Helen Keller said that when she came upon the word LOVEfor the first time, it was incomprehensible—as an abstract concept can be—without any notion of how to relate it to her experience, somatosensorally. 

 

Although I believe that love is innate, it’s not a given… one needs to go through a process of recognition of what one feels to experience the word LOVE— a kind of paradox.  

 

Is it really even possible to love only those we love? Or to fall in and out of love through language?

 

What, other than love, could possibly be more exclusive than love?

 

It might be helpful to bring in Chinese Energetics because it disjoints or differently locates the action and accessibility of love and compassion and impartiality. In Chinese Energetics, the emotion of LOVE is seated in the heart and is associated with the agency of fire.
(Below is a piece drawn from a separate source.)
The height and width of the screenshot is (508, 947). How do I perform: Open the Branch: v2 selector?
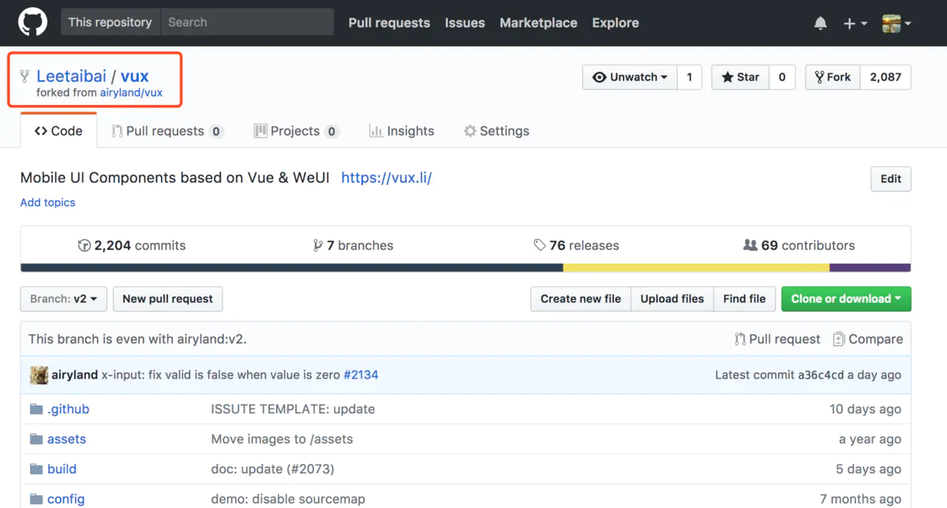[63, 299]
It is the Empress/Emperor of our organism, in which each organ represents a ministry to serve it. (In Chinese Energetics each organ is assigned to a different governmental department.)  

 

The paradox of  the position of the Empress/Emperor is that, in essence, fire is not a substance that can be grasped. The heart moves the blood to the furthest reaches of the body and activates our limbs, while remaining empty. (You’d be in serious trouble if your heart was “full.”) It’s a hollow organ. It’s Yin. While the pericardium pumps, as it must, from the empty space of the heart-center called “the heart of the heart” radiates a form of electromagnetism. The closer we get to the stillness held within the heart the more it radiates. To be familiar with this “place” is to be in the flow of life without constriction, without affixing to the way it feels. It’s like holding a bird in the palm of your hand without capturing it …  marveling. Beholding.          

 

So, is LOVEsomething we learn or is it absolute? How does this difference manifest? In a country like the U.S., we use the word LOVEat the drop of a hat, for excitement, for reassurance, for nothing at all, for something we LIKE, where “like” becomes a colloquial filler, hedge, hesitation, quotative or disfluency before or after nearly every phrase. LOVEis used to express excitement toward something or someone—yes, excitement related to our blood gushing. “I’m super excited!” While bliss is just bliss. What about pleasure? Ha! Pleasure is skillful means like “the art of love”, or the simplest thing. Minouche (my dearly departed cat) putting her paw on my face. Nothing to be against or aghast at! Sweetness. 

 

Do we love by becoming part of, or only become part of what we love? What am I saying about myself? I don’t want to be ruled, not even by emptiness, much less like-mindedness. Is love exclusive? If there is an unloved part in myself, I exclude it at my own peril. Where I repulse. I’m terrified by the responsibility of being in dialogue with those who exclude, and those who exclude without excluding. My compassion is only as strong as my enemies (as my enmity.) May I be stronger than having enemies. Especially when defeated.

 

It’s completely alive. We put together what we experience with what we experience, instantly impactfully. Too simple to see. To not say. J’adore. Said of anything. We all speak language. It’s not the alphabet per se that discriminates. While words are more than they can say. Mostly.